Two sets of challenges of increasing complexity are presented as mid-term and term projects. These two projects are implemented, documented, tested, and presented by the students or student’s two person teams.
Capstone Project Examples
Capstone projects vary widely by student interests, career goals and industry needs. The following are examples of previous capstone products developed by DataScience@Denver graduates.

Data Visualization of Subsea Cable Performance
The goal of this project was to extract topology and performance information for hundreds of subsea cables by scraping the information from the internet. Eventually, the information formed datasets that could be used to determine best routing based on throughput and latency of data metrics. All results were interactive and accessible via an internal website.

Heart Health Algorithm
This project involved pulling heart MRI imaging and video data from Kaggle and using Matplotlib animation to visualize left ventricle contractions. The student created computations of the systole and diastole cross-sectional area ratios drawing on Canny- and Hough-circle detections. The student also employed a binary classification algorithm to model and predict healthy and unhealthy heart function with more than 99% accuracy.
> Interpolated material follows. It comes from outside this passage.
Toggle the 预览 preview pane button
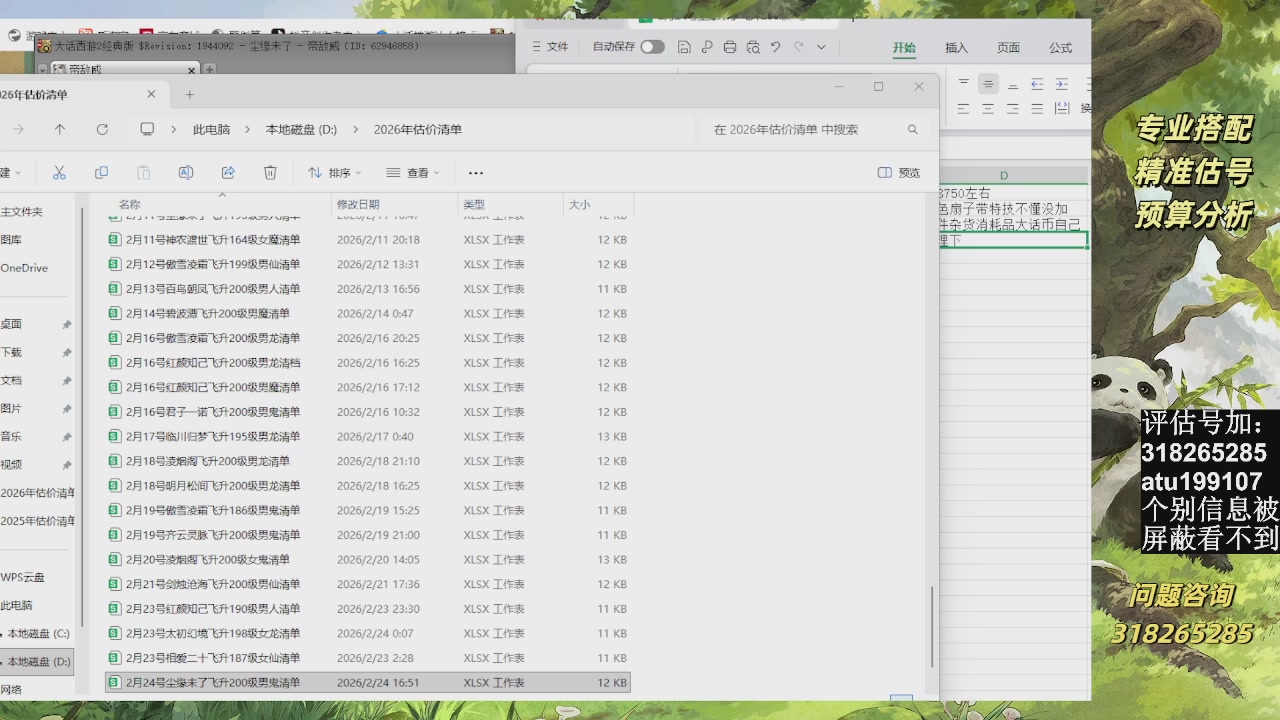 point(898,173)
Data Accuracy in Movie Tweets
In this project, a student scraped the web for 1.6 million movie-related tweets and used natural language processing (NPL) sentiment analysis via a convolutional neural network (CNN)—and achieved 92% accuracy. The student used Keras and TensorFlow for the CNN, which was composed of four hidden layers of neurons and ran five epochs.
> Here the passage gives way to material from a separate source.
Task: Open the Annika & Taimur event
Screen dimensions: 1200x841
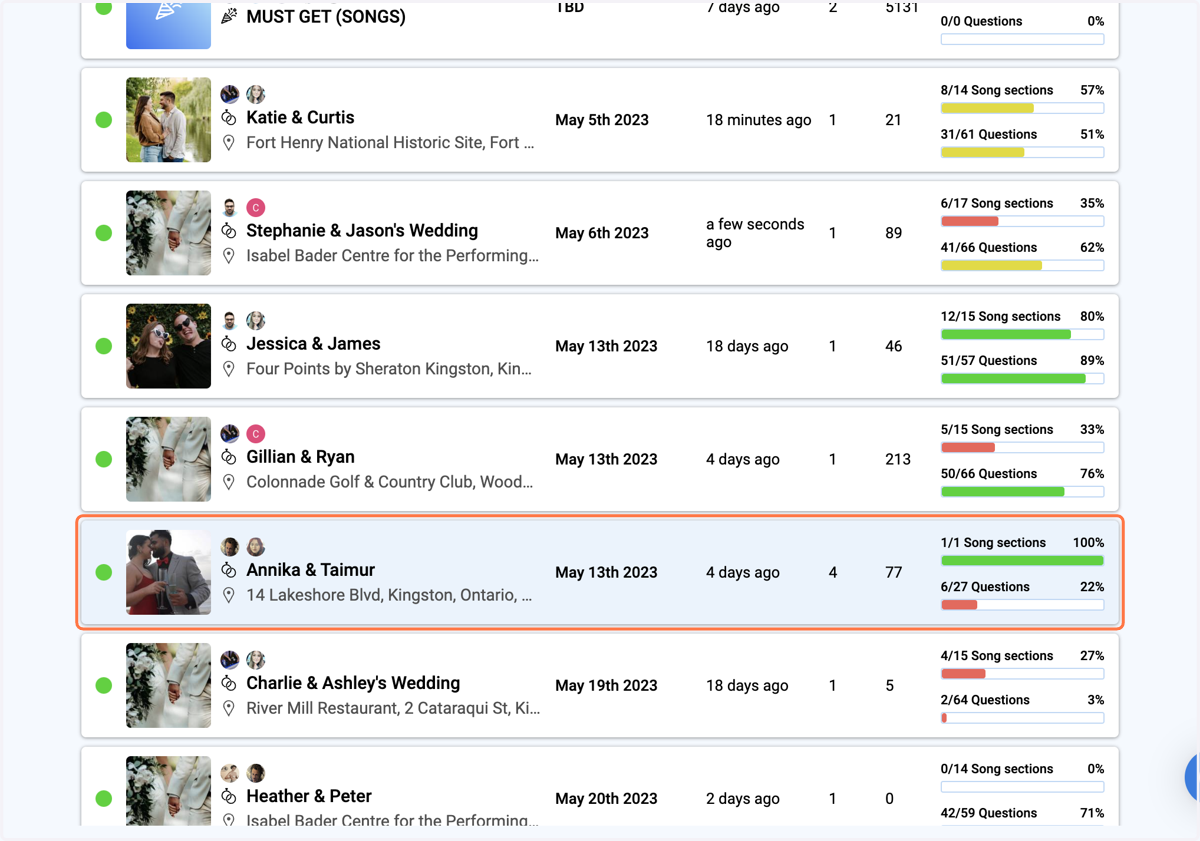Action: click(311, 570)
Data Mapping Network Connections
A student used a fictional Kronos kidnapping as a basis to form a graph depicting the network of connections between the individuals communicating, predicting which individuals were likely to be colluding in the kidnapping. The student used text processing to determine word frequency and determined an estimate of the criminal composition.
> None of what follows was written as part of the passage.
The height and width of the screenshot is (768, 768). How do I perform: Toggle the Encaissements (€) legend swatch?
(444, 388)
Movement Tracking of Amusement Park Guests
In this project, a student sought to solve a fictional crime at an amusement park utilizing information from the fictional DinoFun World to track the movement of park guests throughout a three-day period. The data included time stamps and positions associated with park ride check-ins.

YouTube Country of Origin Prediction Algorithm
In this project, a student used Python library requests to scrape YouTube for meta content with thumbnail color composition sorted by country. The software retrieved JavaScript Object Notation (JSON) objects from the web, wrote out comma-separated values (CSV), and then read it back in. The student used the most frequent colors for prediction, pruned based on a best-features report, and was able to predict the country of origin based on a decision-tree classification algorithm.

Data Classification of Tweet Sentiments
For this project, a student pulled tweets from the Internet and—using a short list of search terms—determined whether the opinions expressed within the tweets were favorable, neutral or unfavorable. This resulted in approximately 800 tweets in each category. An XGBoost classifier predicted which search term produced a given tweet and achieving 76% accuracy.

Data Scientist Job Title Predictions
Using a Kaggle dataset pulled from an Indeed search for data science job listings, this student performed NLP to discover the most-listed job title search words, including “data scientist,” “machine learning engineer” and “data analyst.” Visualizations were rendered for companies hiring and for specific job requirements. The student utilized a stochastic gradient descent classifier (SGD) to predict position from the text of the job description.

Consumer Purchase Data Segmentation
To complete this project, the student performed exploratory data analysis on multinational consumer purchase data across 542,000 transactions. The analysis included NLP, k-means clustering of products, a principal component analysis, visualizations and more and was meant to predict which of five clusters each transaction belonged to. XGBoost achieved 89% accuracy.